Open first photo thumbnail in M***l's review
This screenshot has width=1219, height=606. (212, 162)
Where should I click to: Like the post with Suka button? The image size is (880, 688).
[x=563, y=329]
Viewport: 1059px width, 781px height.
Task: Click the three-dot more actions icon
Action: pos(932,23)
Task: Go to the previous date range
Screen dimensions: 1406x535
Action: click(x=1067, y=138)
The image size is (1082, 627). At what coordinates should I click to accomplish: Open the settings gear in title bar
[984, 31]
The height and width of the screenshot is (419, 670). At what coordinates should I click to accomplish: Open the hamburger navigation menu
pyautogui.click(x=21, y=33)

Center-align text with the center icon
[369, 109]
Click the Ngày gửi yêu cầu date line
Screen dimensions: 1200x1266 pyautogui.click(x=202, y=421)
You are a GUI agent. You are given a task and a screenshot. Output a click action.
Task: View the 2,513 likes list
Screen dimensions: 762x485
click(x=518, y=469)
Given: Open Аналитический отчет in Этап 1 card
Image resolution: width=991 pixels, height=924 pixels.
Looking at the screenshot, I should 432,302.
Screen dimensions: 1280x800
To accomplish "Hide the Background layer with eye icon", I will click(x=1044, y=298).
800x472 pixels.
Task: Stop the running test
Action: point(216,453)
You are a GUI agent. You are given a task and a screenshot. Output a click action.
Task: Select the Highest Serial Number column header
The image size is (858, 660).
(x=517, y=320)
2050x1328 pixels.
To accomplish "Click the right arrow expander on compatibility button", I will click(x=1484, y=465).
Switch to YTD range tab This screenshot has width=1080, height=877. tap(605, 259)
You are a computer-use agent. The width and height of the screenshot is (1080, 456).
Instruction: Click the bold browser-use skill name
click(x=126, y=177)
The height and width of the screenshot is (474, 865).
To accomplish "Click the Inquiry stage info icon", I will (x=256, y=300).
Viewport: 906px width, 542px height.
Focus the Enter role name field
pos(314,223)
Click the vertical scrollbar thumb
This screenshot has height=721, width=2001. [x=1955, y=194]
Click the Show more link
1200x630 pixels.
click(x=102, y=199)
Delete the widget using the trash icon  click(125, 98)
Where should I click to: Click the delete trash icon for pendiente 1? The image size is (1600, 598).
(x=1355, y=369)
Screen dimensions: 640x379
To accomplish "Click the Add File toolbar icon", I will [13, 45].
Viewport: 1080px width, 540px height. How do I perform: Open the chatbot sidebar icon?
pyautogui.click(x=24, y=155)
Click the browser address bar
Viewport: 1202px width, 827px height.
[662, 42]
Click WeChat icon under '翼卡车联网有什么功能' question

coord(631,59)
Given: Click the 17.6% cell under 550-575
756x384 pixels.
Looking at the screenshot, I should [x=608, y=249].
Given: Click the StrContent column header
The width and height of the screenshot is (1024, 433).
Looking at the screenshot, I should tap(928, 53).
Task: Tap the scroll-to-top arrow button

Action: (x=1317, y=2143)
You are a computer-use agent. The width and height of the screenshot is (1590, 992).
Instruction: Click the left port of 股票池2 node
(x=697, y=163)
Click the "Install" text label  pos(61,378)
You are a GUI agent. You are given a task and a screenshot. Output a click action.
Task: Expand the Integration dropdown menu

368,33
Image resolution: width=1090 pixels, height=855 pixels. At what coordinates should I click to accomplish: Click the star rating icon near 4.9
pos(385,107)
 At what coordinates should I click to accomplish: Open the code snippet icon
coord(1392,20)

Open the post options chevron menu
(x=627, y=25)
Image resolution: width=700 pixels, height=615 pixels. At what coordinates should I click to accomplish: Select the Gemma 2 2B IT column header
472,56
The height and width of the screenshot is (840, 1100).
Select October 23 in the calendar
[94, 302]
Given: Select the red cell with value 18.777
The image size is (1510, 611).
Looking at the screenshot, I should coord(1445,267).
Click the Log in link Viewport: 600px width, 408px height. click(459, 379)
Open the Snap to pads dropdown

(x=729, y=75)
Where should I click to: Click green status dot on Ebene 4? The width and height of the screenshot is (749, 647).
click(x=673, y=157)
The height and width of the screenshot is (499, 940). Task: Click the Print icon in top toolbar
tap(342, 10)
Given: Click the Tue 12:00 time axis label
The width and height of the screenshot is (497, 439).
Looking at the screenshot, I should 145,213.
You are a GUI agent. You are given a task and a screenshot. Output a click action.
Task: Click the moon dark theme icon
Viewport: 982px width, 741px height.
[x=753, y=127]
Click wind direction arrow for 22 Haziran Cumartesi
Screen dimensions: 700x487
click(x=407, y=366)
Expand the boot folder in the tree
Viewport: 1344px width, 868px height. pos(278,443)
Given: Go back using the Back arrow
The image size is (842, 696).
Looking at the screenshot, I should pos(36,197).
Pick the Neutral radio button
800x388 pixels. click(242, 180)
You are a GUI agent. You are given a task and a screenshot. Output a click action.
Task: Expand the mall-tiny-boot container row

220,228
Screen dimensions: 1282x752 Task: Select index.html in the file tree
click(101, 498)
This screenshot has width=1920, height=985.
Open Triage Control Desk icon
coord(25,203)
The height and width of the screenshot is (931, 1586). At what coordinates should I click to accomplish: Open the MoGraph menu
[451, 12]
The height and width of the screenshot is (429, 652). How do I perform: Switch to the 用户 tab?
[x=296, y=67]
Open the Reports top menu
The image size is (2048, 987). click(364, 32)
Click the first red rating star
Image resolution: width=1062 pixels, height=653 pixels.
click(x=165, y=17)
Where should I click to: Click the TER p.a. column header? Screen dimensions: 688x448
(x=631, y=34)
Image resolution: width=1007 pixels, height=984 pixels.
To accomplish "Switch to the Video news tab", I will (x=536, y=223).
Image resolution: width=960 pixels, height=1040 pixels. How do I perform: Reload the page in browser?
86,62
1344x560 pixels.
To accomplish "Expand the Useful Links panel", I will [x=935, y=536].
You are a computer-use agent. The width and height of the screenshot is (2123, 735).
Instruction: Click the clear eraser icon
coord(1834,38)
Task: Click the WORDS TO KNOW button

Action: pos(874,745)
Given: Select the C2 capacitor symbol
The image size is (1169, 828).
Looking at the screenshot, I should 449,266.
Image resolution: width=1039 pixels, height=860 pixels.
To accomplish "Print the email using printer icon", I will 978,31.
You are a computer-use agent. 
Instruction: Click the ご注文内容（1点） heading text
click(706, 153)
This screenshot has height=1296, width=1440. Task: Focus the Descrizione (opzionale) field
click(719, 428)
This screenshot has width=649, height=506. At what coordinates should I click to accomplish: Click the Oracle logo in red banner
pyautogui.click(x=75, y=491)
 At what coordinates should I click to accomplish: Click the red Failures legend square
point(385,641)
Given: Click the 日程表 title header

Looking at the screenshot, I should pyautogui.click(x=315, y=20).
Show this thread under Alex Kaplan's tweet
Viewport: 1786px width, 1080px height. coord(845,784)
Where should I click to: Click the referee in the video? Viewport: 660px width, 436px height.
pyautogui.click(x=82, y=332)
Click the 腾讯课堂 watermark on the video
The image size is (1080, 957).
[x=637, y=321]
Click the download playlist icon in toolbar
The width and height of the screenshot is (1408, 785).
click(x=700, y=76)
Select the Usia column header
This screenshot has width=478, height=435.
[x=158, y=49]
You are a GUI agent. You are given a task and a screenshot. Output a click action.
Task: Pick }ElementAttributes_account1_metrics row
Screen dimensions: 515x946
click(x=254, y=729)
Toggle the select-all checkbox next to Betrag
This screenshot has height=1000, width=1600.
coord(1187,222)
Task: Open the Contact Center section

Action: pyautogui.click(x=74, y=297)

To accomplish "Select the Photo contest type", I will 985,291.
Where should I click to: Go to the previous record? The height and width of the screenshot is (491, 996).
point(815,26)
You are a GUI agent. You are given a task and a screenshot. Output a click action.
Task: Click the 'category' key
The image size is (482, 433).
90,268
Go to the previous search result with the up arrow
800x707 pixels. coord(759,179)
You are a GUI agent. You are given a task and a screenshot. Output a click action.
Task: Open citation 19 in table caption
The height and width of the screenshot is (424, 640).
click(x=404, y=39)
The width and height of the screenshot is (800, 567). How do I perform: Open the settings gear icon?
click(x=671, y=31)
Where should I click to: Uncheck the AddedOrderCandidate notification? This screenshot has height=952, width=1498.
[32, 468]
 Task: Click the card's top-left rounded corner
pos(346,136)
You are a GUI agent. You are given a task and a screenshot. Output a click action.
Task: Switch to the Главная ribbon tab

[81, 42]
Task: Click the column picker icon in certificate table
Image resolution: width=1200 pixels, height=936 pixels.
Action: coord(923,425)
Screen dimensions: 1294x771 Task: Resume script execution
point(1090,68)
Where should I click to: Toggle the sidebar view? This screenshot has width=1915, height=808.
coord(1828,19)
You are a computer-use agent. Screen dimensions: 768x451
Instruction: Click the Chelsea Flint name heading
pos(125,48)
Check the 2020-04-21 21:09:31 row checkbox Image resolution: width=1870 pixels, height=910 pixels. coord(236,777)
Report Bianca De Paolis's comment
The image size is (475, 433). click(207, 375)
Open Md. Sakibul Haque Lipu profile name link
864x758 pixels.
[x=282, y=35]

────────────────────

- [Instructions for the task] The response must contain each line above that holds the string "table".

- [Result of the task]
Task: Open citation 19 in table caption
Task: Click the column picker icon in certificate table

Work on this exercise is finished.